BMAR is a novel offline synchronization method for wearable devices that uses barometric and motion signals to accurately align data without communication or user input, achieving median errors around 33 ms in active scenarios.

Contribution

BMAR introduces a device-only, offline synchronization approach leveraging barometric and acceleration data, eliminating the need for wireless communication or user intervention.

Findings

Median synchronization error of 33.4 ms during activities

Reliable rejection of non-overlapping traces

Error increases to 3.06 s during sleep activities

Abstract

A requirement of cross-modal signal processing is accurate signal alignment. Though simple on a single device, accurate signal synchronization becomes challenging as soon as multiple devices are involved, such as during activity monitoring, health tracking, or motion capture - particularly outside controlled scenarios where data collection must be standalone, low-power, and support long runtimes. In this paper, we present BMAR, a novel synchronization method that operates purely based on recorded signals and is thus suitable for offline processing. BMAR needs no wireless communication between devices during runtime and does not require any specific user input, action, or behavior. BMAR operates on the data from devices worn by the same person that record barometric pressure and acceleration - inexpensive, low-power, and thus commonly included sensors in today's wearable devices.

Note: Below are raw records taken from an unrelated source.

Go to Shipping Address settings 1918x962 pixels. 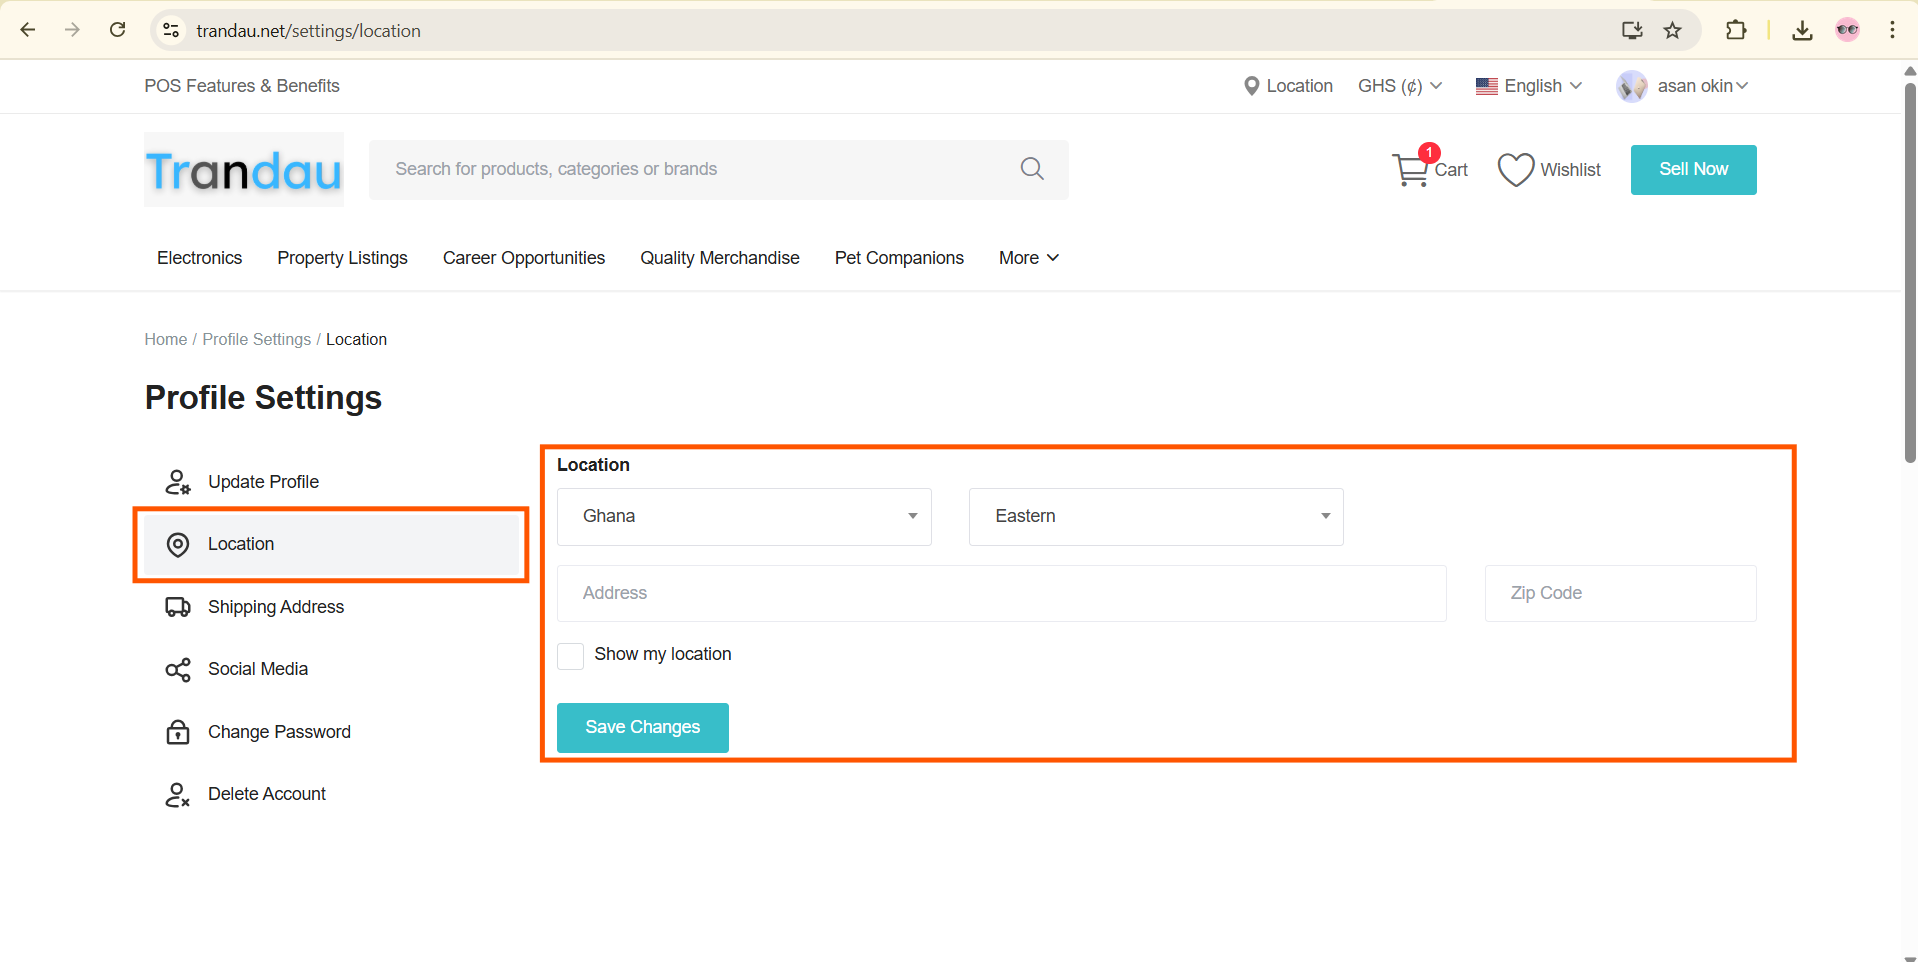[275, 607]
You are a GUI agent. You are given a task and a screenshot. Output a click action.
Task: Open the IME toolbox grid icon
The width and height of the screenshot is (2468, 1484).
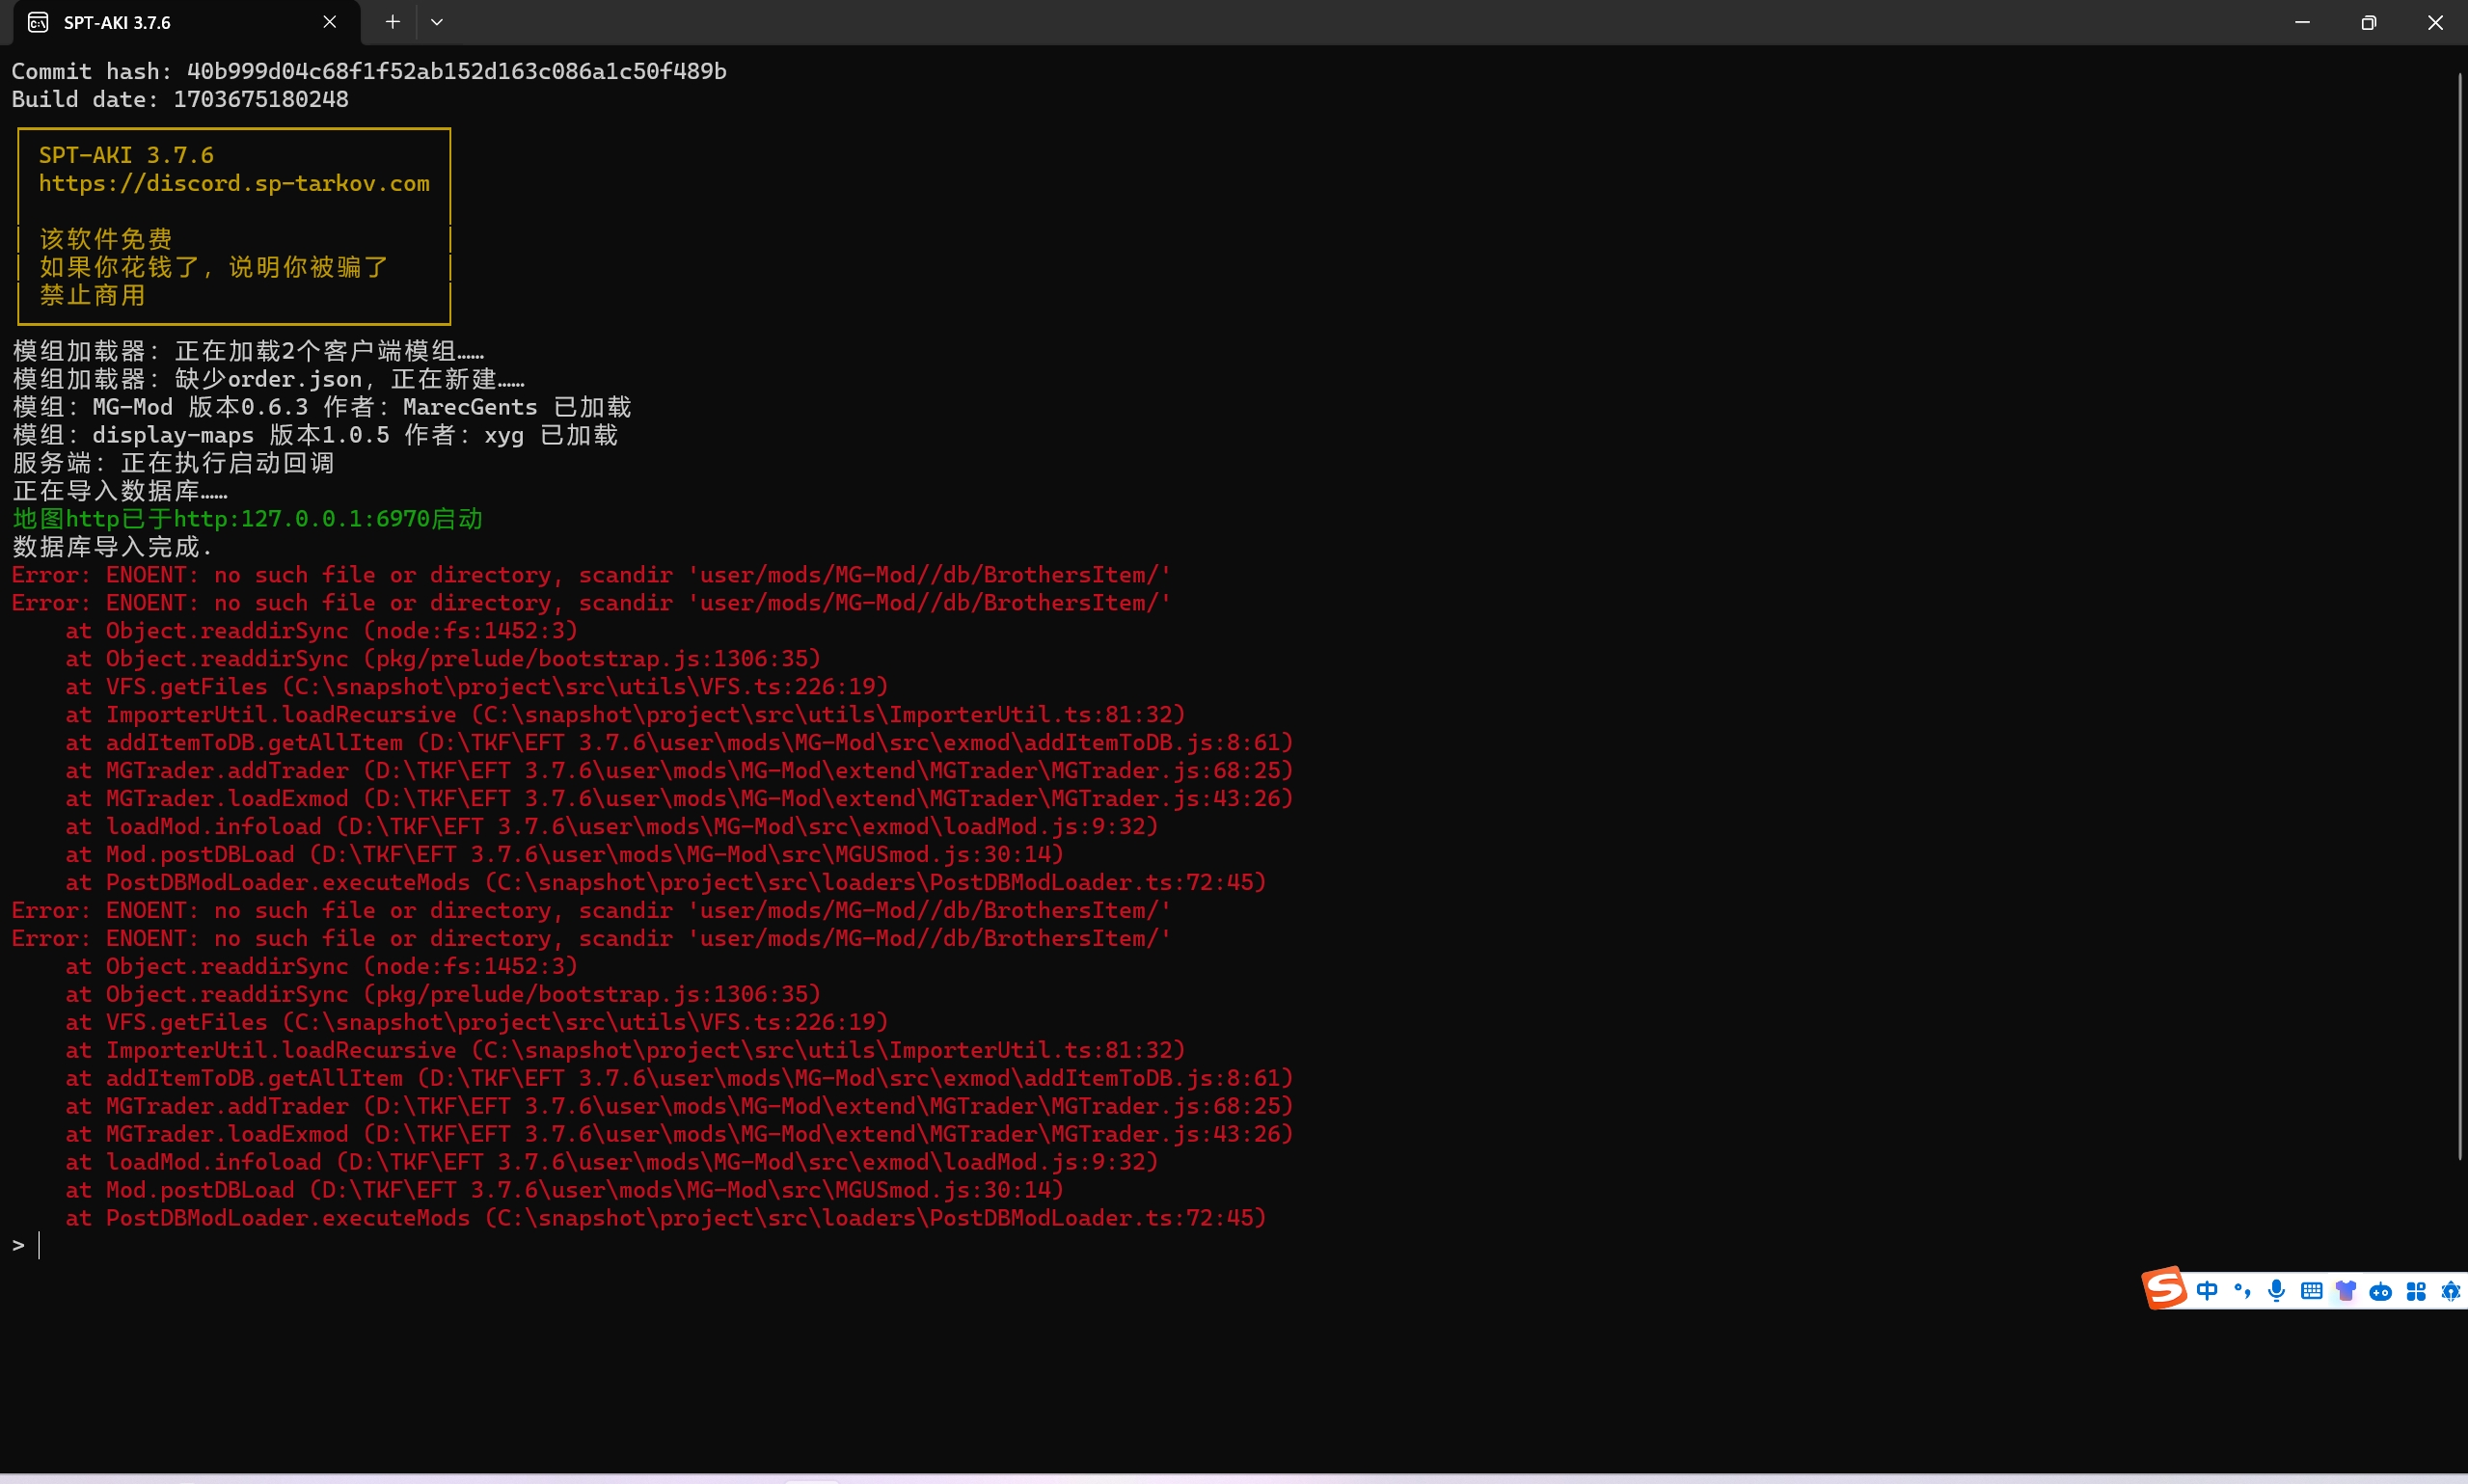[x=2416, y=1292]
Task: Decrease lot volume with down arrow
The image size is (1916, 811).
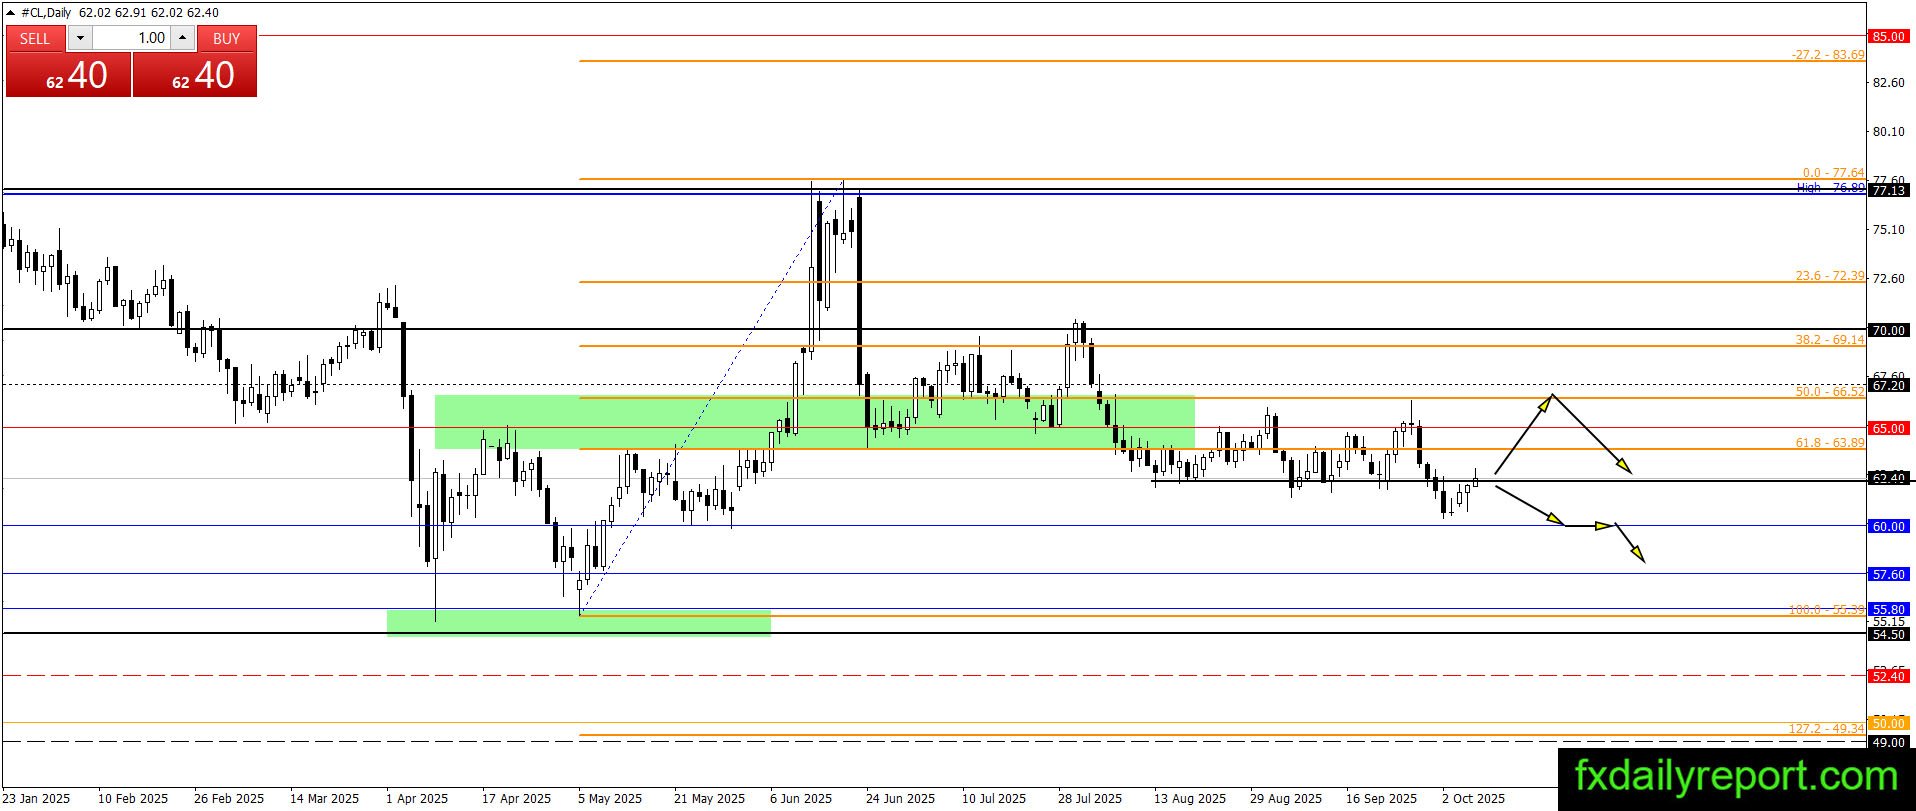Action: pos(81,38)
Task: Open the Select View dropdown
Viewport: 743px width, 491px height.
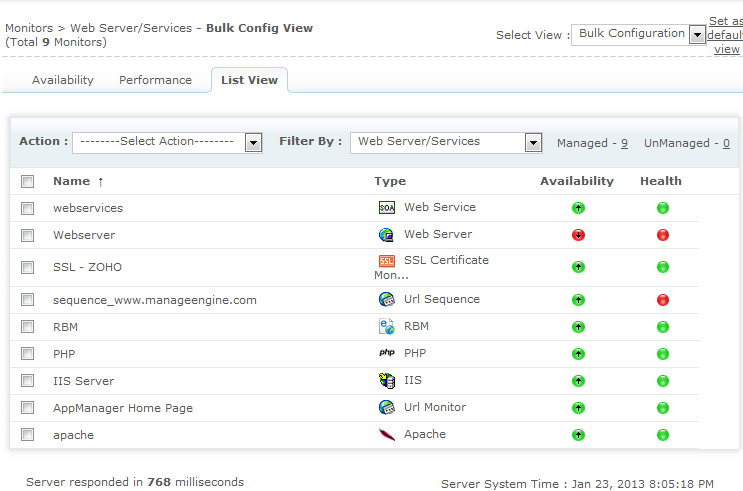Action: pyautogui.click(x=638, y=34)
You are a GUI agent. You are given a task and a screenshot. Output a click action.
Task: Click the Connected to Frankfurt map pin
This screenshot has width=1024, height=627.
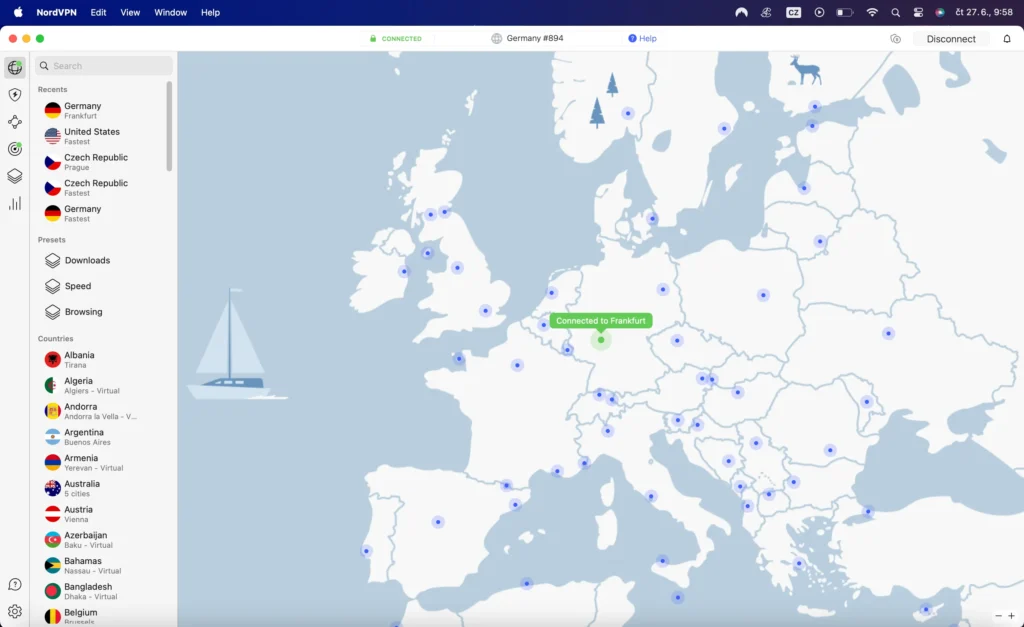pos(601,340)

In its first stage, BMAR verifies that two recordings were acquired simultaneously and pre-aligns all data traces. In a second stage, BMAR refines the alignment using acceleration measurements while accounting for clock skew between devices. In our evaluation, three to five body-worn devices recorded signals from the wearer for up to ten hours during a series of activities. BMAR synchronized all signal recordings with a median error of 33.4 ms and reliably rejected non-overlapping signal traces. The worst-case activity was sleeping, where BMAR's second stage could not exploit motion for refinement and, thus, aligned traces with a median error of 3.06 s.